The problem has sharpened in 2026 because the Housing and Development Board completed a major database migration in the first quarter of the year, consolidating records from the legacy HDB InfoWEB system into the newer MyHDBPage platform. Large-scale data migrations of that kind routinely orphan old image files, leaving duplicate or mismatched photographs attached to updated property records. For a city-state where more than 80 percent of the resident population lives in HDB flats — roughly 1.1 million units as of the most recent published housing data — the downstream effects of stale imagery ripple quickly into daily life.
Where the Confusion Lands Hardest
Toa Payoh Hub and Clementi Town Centre are two community nodes where the mismatch has been most visible. Both estates have seen significant block upgrading under the Home Improvement Programme in the past three years, changing facade colours, void deck layouts and letter box positions. Photographs that pre-date the upgrades remain indexed on several property listing aggregator sites that pull metadata directly from government APIs, meaning a buyer searching for a resale flat in Toa Payoh Lorong 6 may see a photograph of the block as it looked in 2021, not 2025.

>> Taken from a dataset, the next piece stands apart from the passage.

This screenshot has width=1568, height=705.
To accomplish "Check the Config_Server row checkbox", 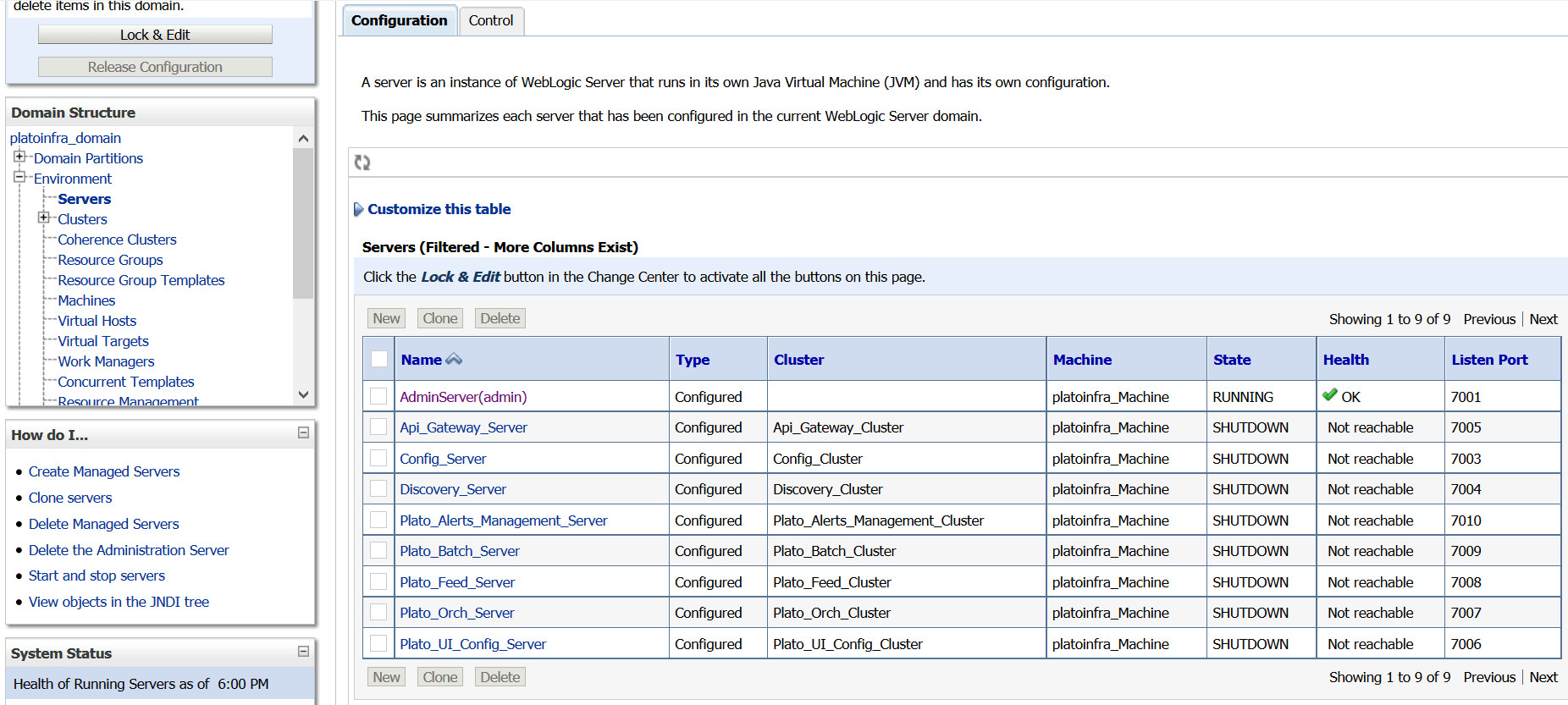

The People's Association, which administers community club bookings and grassroots event notices through its ActiveSG and PA e-Services portals, has separately acknowledged that image libraries shared across its network of 108 Community Clubs sometimes contain duplicate entries generated each time a staff member re-uploads an event flyer instead of updating the existing record. The practical result: search results return multiple versions of the same flyer, with conflicting dates and venue details, for events at places like Geylang Serai Community Club or Bishan Community Club.
For older residents navigating these portals — and Singapore's resident population aged 65 and above crossed 600,000 for the first time in 2025, according to the Department of Statistics — this is not a minor inconvenience. Arriving at the wrong community club for a Silver Generation Office appointment, or submitting a form against an incorrect block number because the accompanying photograph showed the wrong building, carries real administrative cost: rebooking fees, repeated bus or MRT trips, and time lost to correction paperwork.

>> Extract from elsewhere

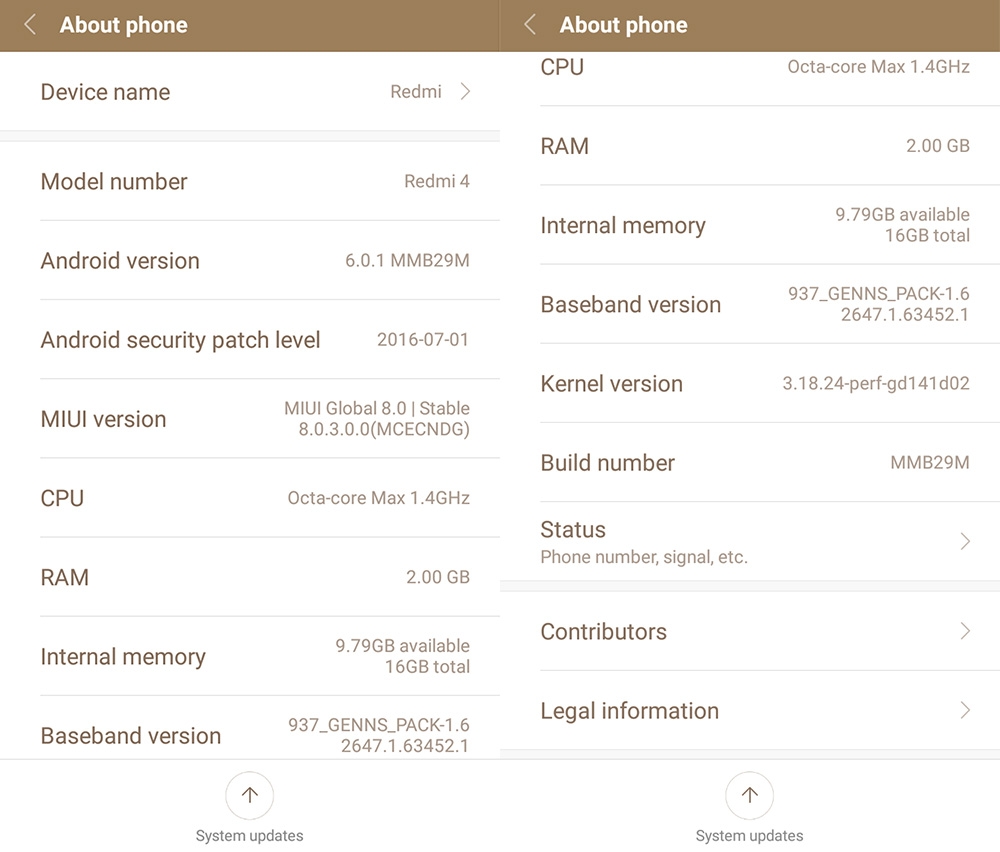This screenshot has width=1000, height=852.
Task: Open the Legal information label
Action: point(629,711)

What Responsible Image Management Actually Requires
Digital asset management is not exotic. The Government Technology Agency, better known as GovTech, published its Digital Service Standards in 2023, which include guidelines requiring that content on government-linked portals be reviewed for accuracy at defined intervals and that superseded images be explicitly retired rather than simply hidden. The gap between that standard and current practice is what produces the duplicate problem.
The fix is procedural more than technical. Agencies need a single canonical image record per asset — per block, per community club, per notice — with version control that flags when a new photograph is uploaded so that all downstream systems pulling from that record are refreshed simultaneously. GovTech's Whole-of-Government Application Analytics platform already tracks user drop-off rates on portal pages; broken or mismatched images correlate with abandonment at the point of form submission, which is measurable and actionable data.
Residents who suspect they have been affected by a duplicate or incorrect image on an HDB or town council portal can file a correction request through the SingPass-linked MyHDBPage feedback function, or write to their relevant Town Council directly — all 17 Town Councils in Singapore maintain public email addresses for estate management queries. The more useful step is to cross-check any address or block number shown on a portal photograph against the official postal code on OneMap, the Singapore Land Authority's authoritative mapping service, before acting on it. Until agencies complete a systematic audit of their image libraries, that extra step is the most reliable safeguard residents have.